◆ Click-target data ◆
==================================================
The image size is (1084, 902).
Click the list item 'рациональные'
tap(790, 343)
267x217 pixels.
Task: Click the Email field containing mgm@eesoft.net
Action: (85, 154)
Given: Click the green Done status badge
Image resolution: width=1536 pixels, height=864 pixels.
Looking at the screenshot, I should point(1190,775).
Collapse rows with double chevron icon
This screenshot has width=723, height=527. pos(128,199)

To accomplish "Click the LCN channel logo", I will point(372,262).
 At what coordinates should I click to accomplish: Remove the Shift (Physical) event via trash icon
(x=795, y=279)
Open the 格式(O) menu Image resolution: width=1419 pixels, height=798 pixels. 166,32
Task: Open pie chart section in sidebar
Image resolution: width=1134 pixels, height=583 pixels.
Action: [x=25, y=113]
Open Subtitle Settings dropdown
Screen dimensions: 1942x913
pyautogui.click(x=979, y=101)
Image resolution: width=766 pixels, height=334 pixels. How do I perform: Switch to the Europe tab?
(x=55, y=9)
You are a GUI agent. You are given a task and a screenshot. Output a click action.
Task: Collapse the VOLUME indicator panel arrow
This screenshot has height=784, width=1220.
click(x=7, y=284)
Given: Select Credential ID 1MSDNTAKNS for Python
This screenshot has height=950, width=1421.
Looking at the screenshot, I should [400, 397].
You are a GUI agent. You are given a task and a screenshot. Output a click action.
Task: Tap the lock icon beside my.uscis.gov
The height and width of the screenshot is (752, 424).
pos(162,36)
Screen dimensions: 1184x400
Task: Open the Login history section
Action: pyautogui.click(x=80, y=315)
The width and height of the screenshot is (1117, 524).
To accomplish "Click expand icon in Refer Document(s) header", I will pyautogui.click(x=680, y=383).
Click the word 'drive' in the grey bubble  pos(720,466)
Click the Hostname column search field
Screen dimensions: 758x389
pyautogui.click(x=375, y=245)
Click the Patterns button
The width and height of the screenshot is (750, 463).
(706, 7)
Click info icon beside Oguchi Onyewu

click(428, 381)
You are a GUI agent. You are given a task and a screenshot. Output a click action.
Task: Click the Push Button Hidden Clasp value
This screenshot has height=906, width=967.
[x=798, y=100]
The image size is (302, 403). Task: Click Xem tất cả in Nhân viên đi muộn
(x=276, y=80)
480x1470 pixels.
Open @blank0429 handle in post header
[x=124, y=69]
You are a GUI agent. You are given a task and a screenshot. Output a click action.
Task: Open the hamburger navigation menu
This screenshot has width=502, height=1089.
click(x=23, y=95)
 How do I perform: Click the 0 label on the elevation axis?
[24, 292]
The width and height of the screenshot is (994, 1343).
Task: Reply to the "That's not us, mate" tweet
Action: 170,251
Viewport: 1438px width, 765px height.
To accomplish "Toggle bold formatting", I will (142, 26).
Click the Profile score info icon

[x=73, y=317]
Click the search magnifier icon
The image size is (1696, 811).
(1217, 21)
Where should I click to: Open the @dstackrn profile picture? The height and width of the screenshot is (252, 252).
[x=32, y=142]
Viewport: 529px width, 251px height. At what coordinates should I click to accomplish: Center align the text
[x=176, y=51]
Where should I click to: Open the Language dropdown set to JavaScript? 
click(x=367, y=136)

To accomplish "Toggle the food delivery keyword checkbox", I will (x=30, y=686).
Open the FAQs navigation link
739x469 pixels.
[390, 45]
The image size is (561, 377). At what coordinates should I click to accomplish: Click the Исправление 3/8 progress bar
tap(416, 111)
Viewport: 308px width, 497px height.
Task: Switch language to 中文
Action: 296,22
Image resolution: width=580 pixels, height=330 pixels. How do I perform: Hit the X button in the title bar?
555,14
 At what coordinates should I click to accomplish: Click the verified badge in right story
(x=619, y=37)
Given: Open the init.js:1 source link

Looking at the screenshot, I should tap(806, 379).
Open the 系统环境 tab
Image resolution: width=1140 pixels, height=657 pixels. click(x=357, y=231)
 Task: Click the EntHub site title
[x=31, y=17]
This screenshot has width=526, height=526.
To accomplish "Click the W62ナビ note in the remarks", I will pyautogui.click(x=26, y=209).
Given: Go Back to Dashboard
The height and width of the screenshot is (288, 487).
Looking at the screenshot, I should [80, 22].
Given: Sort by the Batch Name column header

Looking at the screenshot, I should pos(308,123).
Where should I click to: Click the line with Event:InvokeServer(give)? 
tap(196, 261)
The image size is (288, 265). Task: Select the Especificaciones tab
==================================================
◆ EXERCISE DETAILS ◆
Copy out all of the lines above without changing anything.

◆ TASK OUTPUT ◆
The image size is (1084, 902).
Click the list item 'рациональные'
tap(790, 343)
267x217 pixels.
Task: Click the Email field containing mgm@eesoft.net
Action: (85, 154)
Given: Click the green Done status badge
Image resolution: width=1536 pixels, height=864 pixels.
Looking at the screenshot, I should point(1190,775).
Collapse rows with double chevron icon
This screenshot has width=723, height=527. pos(128,199)

To accomplish "Click the LCN channel logo", I will point(372,262).
 At what coordinates should I click to accomplish: Remove the Shift (Physical) event via trash icon
(x=795, y=279)
Open the 格式(O) menu Image resolution: width=1419 pixels, height=798 pixels. 166,32
Task: Open pie chart section in sidebar
Image resolution: width=1134 pixels, height=583 pixels.
Action: [x=25, y=113]
Open Subtitle Settings dropdown
Screen dimensions: 1942x913
pyautogui.click(x=979, y=101)
Image resolution: width=766 pixels, height=334 pixels. How do I perform: Switch to the Europe tab?
(x=55, y=9)
You are a GUI agent. You are given a task and a screenshot. Output a click action.
Task: Collapse the VOLUME indicator panel arrow
This screenshot has height=784, width=1220.
click(x=7, y=284)
Given: Select Credential ID 1MSDNTAKNS for Python
This screenshot has height=950, width=1421.
Looking at the screenshot, I should [400, 397].
You are a GUI agent. You are given a task and a screenshot. Output a click action.
Task: Tap the lock icon beside my.uscis.gov
The height and width of the screenshot is (752, 424).
pos(162,36)
Screen dimensions: 1184x400
Task: Open the Login history section
Action: pyautogui.click(x=80, y=315)
The width and height of the screenshot is (1117, 524).
To accomplish "Click expand icon in Refer Document(s) header", I will pyautogui.click(x=680, y=383).
Click the word 'drive' in the grey bubble  pos(720,466)
Click the Hostname column search field
Screen dimensions: 758x389
pyautogui.click(x=375, y=245)
Click the Patterns button
The width and height of the screenshot is (750, 463).
(706, 7)
Click info icon beside Oguchi Onyewu

click(428, 381)
You are a GUI agent. You are given a task and a screenshot. Output a click action.
Task: Click the Push Button Hidden Clasp value
This screenshot has height=906, width=967.
[x=798, y=100]
The image size is (302, 403). Task: Click Xem tất cả in Nhân viên đi muộn
(x=276, y=80)
480x1470 pixels.
Open @blank0429 handle in post header
[x=124, y=69]
You are a GUI agent. You are given a task and a screenshot. Output a click action.
Task: Open the hamburger navigation menu
This screenshot has width=502, height=1089.
click(x=23, y=95)
 How do I perform: Click the 0 label on the elevation axis?
[24, 292]
The width and height of the screenshot is (994, 1343).
Task: Reply to the "That's not us, mate" tweet
Action: 170,251
Viewport: 1438px width, 765px height.
To accomplish "Toggle bold formatting", I will (142, 26).
Click the Profile score info icon

[x=73, y=317]
Click the search magnifier icon
The image size is (1696, 811).
(1217, 21)
Where should I click to: Open the @dstackrn profile picture? The height and width of the screenshot is (252, 252).
[x=32, y=142]
Viewport: 529px width, 251px height. At what coordinates should I click to accomplish: Center align the text
[x=176, y=51]
Where should I click to: Open the Language dropdown set to JavaScript? 
click(x=367, y=136)

To accomplish "Toggle the food delivery keyword checkbox", I will (x=30, y=686).
Open the FAQs navigation link
739x469 pixels.
[390, 45]
The image size is (561, 377). At what coordinates should I click to accomplish: Click the Исправление 3/8 progress bar
tap(416, 111)
Viewport: 308px width, 497px height.
Task: Switch language to 中文
Action: 296,22
Image resolution: width=580 pixels, height=330 pixels. How do I perform: Hit the X button in the title bar?
555,14
 At what coordinates should I click to accomplish: Click the verified badge in right story
(x=619, y=37)
Given: Open the init.js:1 source link

Looking at the screenshot, I should tap(806, 379).
Open the 系统环境 tab
Image resolution: width=1140 pixels, height=657 pixels. click(x=357, y=231)
 Task: Click the EntHub site title
[x=31, y=17]
This screenshot has width=526, height=526.
To accomplish "Click the W62ナビ note in the remarks", I will pyautogui.click(x=26, y=209).
Given: Go Back to Dashboard
The height and width of the screenshot is (288, 487).
Looking at the screenshot, I should [80, 22].
Given: Sort by the Batch Name column header

Looking at the screenshot, I should pos(308,123).
Where should I click to: Click the line with Event:InvokeServer(give)? 
tap(196, 261)
The image size is (288, 265). Task: Select the Especificaciones tab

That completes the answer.